Below are entries; output exactly the lines from the one with "[toutiao] (116, 2491)" to the one with "Directory (368, 39)", both included, and nothing else.
THE DATA START
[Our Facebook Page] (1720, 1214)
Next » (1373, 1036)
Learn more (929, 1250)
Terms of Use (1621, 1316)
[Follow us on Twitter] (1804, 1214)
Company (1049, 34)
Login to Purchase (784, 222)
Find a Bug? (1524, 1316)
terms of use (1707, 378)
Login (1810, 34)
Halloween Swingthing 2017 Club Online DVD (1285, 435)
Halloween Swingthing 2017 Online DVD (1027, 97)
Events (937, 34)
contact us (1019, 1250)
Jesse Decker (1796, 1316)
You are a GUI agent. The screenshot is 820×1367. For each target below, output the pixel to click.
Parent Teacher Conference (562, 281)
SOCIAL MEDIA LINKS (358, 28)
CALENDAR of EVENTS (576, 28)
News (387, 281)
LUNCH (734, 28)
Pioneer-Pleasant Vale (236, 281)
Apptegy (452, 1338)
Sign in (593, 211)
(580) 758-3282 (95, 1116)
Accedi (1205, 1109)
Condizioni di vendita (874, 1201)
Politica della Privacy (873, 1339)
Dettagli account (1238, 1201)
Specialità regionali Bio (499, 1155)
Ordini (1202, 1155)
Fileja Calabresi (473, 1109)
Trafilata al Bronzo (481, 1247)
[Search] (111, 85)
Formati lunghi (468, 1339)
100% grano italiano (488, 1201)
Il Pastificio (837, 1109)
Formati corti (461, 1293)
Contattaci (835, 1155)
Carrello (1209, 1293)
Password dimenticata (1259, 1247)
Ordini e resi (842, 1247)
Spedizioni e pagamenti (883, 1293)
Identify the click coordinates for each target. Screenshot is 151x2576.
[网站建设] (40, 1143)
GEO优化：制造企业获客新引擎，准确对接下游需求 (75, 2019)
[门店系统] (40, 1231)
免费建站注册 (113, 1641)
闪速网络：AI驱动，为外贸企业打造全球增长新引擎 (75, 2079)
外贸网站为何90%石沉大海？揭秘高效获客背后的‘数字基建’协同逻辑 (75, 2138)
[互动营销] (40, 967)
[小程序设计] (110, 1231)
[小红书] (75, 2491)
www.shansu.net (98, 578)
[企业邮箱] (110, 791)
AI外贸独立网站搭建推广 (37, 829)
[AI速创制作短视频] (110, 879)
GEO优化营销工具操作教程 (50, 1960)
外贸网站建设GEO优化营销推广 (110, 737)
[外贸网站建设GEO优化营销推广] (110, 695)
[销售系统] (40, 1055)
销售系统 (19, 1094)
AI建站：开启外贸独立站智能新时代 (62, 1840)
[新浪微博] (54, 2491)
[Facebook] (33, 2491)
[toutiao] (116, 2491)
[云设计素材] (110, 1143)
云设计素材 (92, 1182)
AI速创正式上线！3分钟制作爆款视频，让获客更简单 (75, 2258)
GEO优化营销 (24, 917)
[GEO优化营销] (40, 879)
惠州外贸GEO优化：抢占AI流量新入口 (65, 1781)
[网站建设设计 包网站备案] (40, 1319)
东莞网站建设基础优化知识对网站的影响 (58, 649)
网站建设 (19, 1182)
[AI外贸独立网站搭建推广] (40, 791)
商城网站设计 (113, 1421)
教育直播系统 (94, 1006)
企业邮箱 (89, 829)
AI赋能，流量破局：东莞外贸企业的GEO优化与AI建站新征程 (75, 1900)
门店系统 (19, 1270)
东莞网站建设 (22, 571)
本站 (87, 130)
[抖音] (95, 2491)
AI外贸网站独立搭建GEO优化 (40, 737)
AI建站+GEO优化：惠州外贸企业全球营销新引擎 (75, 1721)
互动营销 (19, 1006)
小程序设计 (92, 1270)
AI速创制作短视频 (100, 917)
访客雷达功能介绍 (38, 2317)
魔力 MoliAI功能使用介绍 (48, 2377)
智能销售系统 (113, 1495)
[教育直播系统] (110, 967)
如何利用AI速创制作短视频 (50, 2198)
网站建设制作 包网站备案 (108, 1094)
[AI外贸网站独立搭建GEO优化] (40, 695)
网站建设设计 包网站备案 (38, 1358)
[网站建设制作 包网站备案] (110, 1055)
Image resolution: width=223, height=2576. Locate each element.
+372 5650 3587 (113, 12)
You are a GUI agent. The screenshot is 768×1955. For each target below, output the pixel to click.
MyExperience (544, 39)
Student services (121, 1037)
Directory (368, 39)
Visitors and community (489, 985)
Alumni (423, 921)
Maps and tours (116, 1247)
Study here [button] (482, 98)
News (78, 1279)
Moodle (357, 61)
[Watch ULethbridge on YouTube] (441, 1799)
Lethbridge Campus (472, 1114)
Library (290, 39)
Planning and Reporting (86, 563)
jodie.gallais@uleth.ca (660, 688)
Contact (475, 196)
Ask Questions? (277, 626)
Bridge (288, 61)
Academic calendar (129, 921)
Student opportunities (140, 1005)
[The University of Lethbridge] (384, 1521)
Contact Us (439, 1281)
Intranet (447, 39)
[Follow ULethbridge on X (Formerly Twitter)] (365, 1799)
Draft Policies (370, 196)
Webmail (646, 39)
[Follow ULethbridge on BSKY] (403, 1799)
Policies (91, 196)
THE DATA END
RESPONSE BOX:
[toutiao] (116, 2491)
[云设计素材] (110, 1143)
云设计素材 (92, 1182)
AI速创正式上线！3分钟制作爆款视频，让获客更简单 (75, 2258)
GEO优化营销 (24, 917)
[GEO优化营销] (40, 879)
惠州外贸GEO优化：抢占AI流量新入口 (65, 1781)
[网站建设设计 包网站备案] (40, 1319)
东莞网站建设基础优化知识对网站的影响 (58, 649)
网站建设 (19, 1182)
[AI外贸独立网站搭建推广] (40, 791)
商城网站设计 (113, 1421)
教育直播系统 (94, 1006)
企业邮箱 (89, 829)
AI赋能，流量破局：东莞外贸企业的GEO优化与AI建站新征程 (75, 1900)
门店系统 (19, 1270)
东莞网站建设 (22, 571)
本站 (87, 130)
[抖音] (95, 2491)
AI外贸网站独立搭建GEO优化 (40, 737)
AI建站+GEO优化：惠州外贸企业全球营销新引擎 (75, 1721)
互动营销 (19, 1006)
小程序设计 (92, 1270)
AI速创制作短视频 (100, 917)
访客雷达功能介绍 (38, 2317)
魔力 MoliAI功能使用介绍 (48, 2377)
智能销售系统 (113, 1495)
[教育直播系统] (110, 967)
如何利用AI速创制作短视频 (50, 2198)
网站建设制作 包网站备案 (108, 1094)
[AI外贸网站独立搭建GEO优化] (40, 695)
网站建设设计 包网站备案 (38, 1358)
[网站建设制作 包网站备案] (110, 1055)
Image resolution: width=223, height=2576. Locate each element.
+372 5650 3587 (113, 12)
You are a GUI agent. The screenshot is 768×1955. For each target below, output the pixel to click.
MyExperience (544, 39)
Student services (121, 1037)
Directory (368, 39)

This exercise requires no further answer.